[The data Boundary: Start]
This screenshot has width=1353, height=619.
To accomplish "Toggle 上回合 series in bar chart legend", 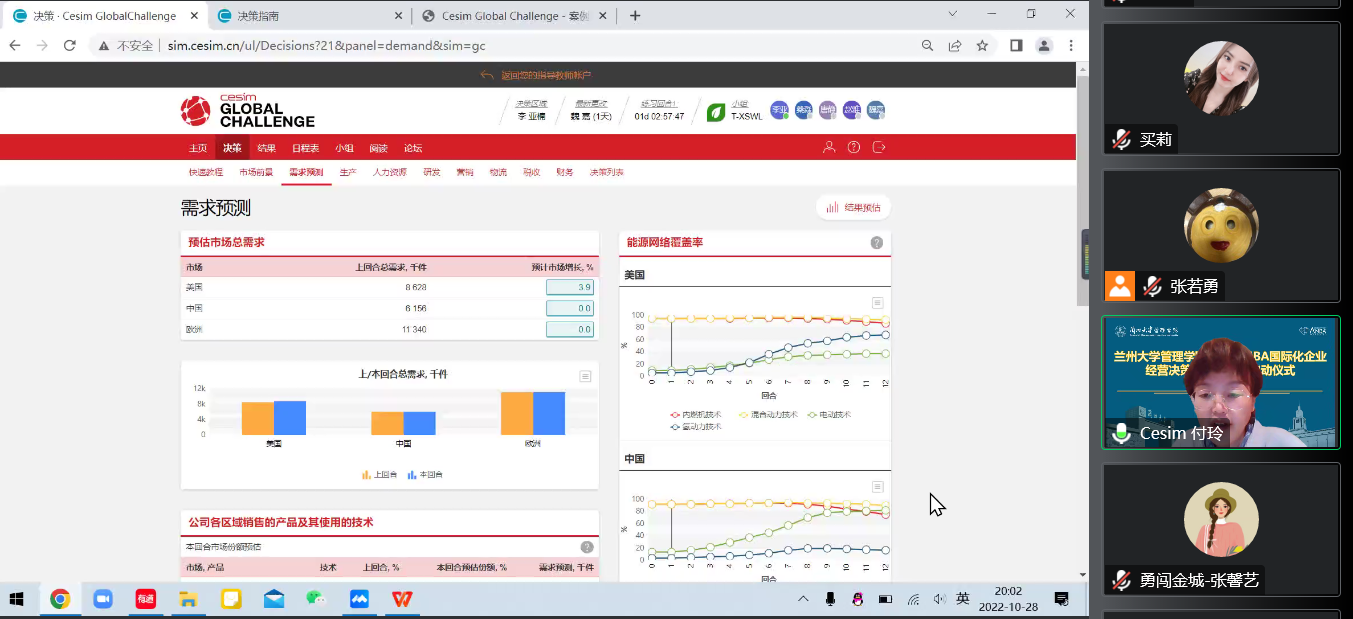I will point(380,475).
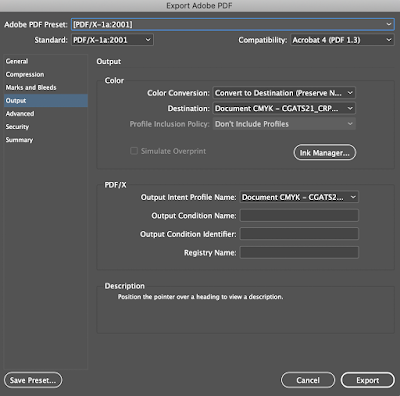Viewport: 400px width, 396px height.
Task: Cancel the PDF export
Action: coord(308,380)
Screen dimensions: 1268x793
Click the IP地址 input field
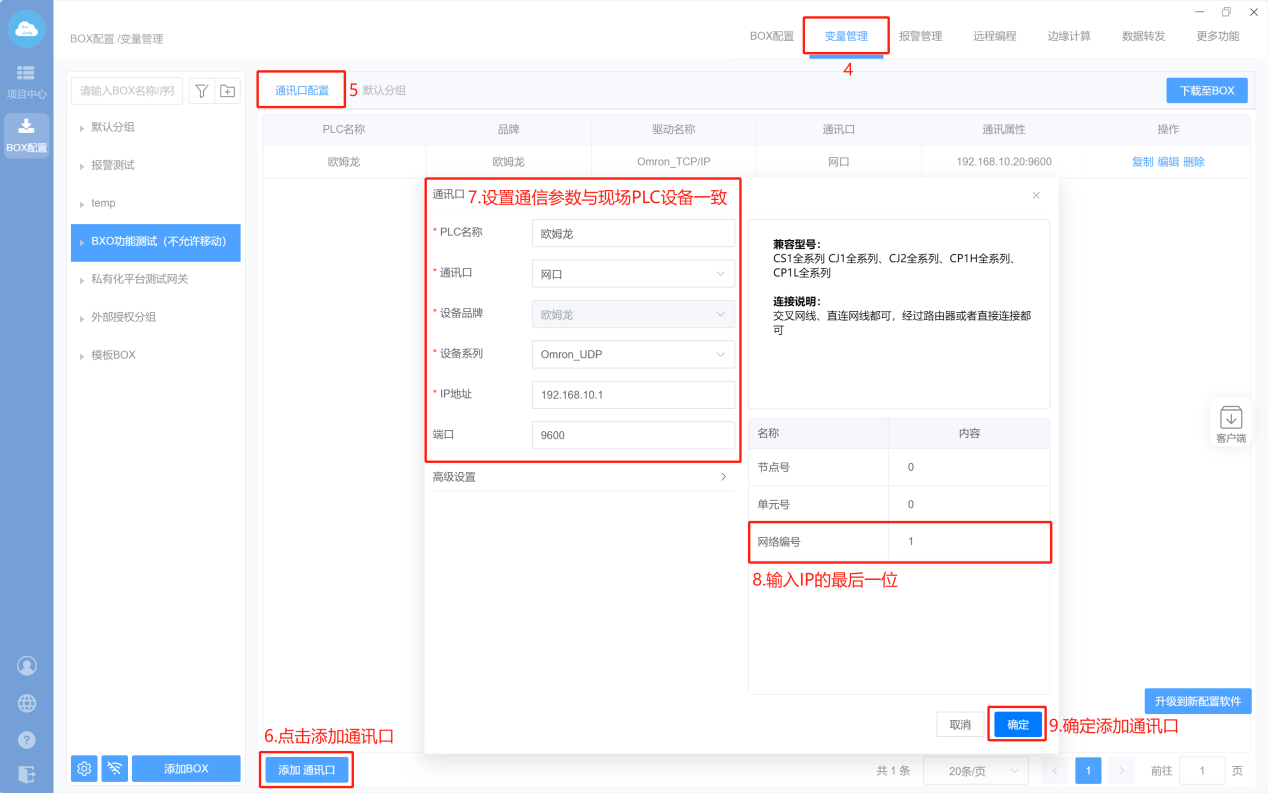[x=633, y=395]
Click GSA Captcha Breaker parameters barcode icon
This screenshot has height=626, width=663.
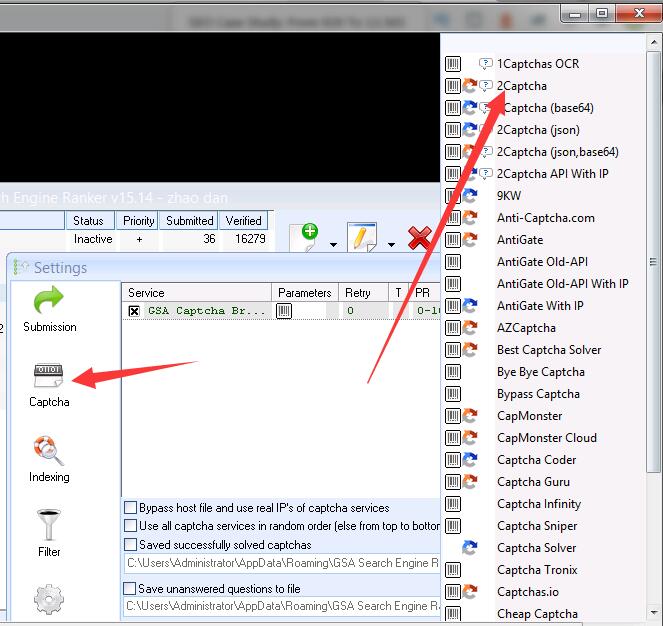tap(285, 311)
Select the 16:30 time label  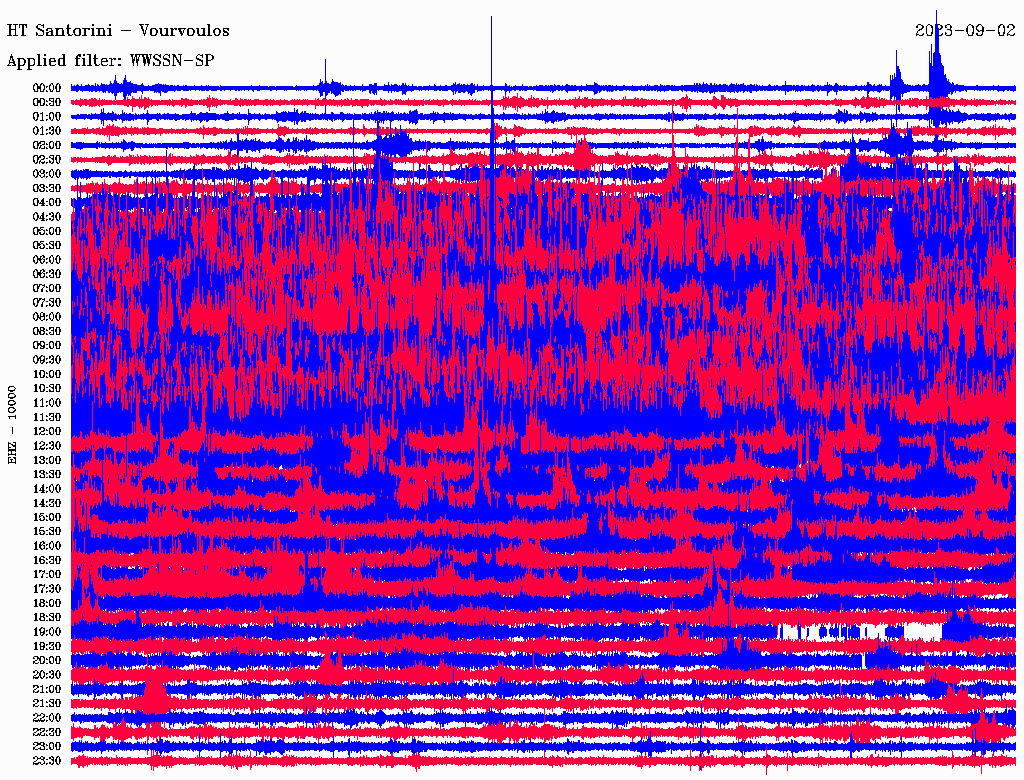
[The data Boundary: End]
Task to carry out -
Write out, with no pictures, only the lines from the line containing "This screenshot has height=626, width=663." through the last line of the listing above, exactly and with both ends included.

The answer -
This screenshot has height=626, width=663.
tap(285, 311)
Select the 16:30 time label  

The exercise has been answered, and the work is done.